• Task
Print all the records exactly as they stand.

• Task input
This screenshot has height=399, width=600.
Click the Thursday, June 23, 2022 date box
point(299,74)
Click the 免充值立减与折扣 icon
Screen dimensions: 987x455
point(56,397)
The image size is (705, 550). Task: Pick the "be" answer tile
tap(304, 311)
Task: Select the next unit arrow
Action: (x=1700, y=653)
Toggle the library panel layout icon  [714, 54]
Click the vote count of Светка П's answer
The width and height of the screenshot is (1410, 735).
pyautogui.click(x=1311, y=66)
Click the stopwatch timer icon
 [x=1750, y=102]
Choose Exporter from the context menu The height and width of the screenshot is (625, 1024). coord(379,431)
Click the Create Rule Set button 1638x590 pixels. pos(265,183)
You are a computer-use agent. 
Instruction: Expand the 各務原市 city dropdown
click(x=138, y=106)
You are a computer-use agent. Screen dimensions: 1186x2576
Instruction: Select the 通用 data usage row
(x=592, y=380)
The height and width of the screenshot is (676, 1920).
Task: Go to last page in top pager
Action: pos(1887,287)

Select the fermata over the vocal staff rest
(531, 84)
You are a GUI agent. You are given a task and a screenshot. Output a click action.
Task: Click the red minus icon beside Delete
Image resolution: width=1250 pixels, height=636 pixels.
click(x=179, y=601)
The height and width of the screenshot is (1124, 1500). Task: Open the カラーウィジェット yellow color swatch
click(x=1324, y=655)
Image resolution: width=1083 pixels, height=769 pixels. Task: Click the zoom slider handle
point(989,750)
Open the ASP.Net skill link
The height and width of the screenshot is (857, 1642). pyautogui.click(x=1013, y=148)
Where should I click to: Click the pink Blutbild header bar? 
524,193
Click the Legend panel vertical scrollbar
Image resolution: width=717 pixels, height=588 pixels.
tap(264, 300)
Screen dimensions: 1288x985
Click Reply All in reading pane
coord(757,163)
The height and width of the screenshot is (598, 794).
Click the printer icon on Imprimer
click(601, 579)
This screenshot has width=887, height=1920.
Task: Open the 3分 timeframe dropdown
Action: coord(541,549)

• Exercise result
This screenshot has height=399, width=600.
Click the Thursday, June 23, 2022 date box
point(299,74)
Click the 免充值立减与折扣 icon
Screen dimensions: 987x455
point(56,397)
The image size is (705, 550). Task: Pick the "be" answer tile
tap(304, 311)
Task: Select the next unit arrow
Action: (x=1700, y=653)
Toggle the library panel layout icon  [714, 54]
Click the vote count of Светка П's answer
The width and height of the screenshot is (1410, 735).
pyautogui.click(x=1311, y=66)
Click the stopwatch timer icon
 [x=1750, y=102]
Choose Exporter from the context menu The height and width of the screenshot is (625, 1024). coord(379,431)
Click the Create Rule Set button 1638x590 pixels. pos(265,183)
You are a computer-use agent. 
Instruction: Expand the 各務原市 city dropdown
click(x=138, y=106)
You are a computer-use agent. Screen dimensions: 1186x2576
Instruction: Select the 通用 data usage row
(x=592, y=380)
The height and width of the screenshot is (676, 1920).
Task: Go to last page in top pager
Action: pos(1887,287)

Select the fermata over the vocal staff rest
(531, 84)
You are a GUI agent. You are given a task and a screenshot. Output a click action.
Task: Click the red minus icon beside Delete
Image resolution: width=1250 pixels, height=636 pixels.
click(x=179, y=601)
The height and width of the screenshot is (1124, 1500). Task: Open the カラーウィジェット yellow color swatch
click(x=1324, y=655)
Image resolution: width=1083 pixels, height=769 pixels. Task: Click the zoom slider handle
point(989,750)
Open the ASP.Net skill link
The height and width of the screenshot is (857, 1642). pyautogui.click(x=1013, y=148)
Where should I click to: Click the pink Blutbild header bar? 
524,193
Click the Legend panel vertical scrollbar
Image resolution: width=717 pixels, height=588 pixels.
tap(264, 300)
Screen dimensions: 1288x985
Click Reply All in reading pane
coord(757,163)
The height and width of the screenshot is (598, 794).
Click the printer icon on Imprimer
click(601, 579)
This screenshot has width=887, height=1920.
Task: Open the 3分 timeframe dropdown
Action: coord(541,549)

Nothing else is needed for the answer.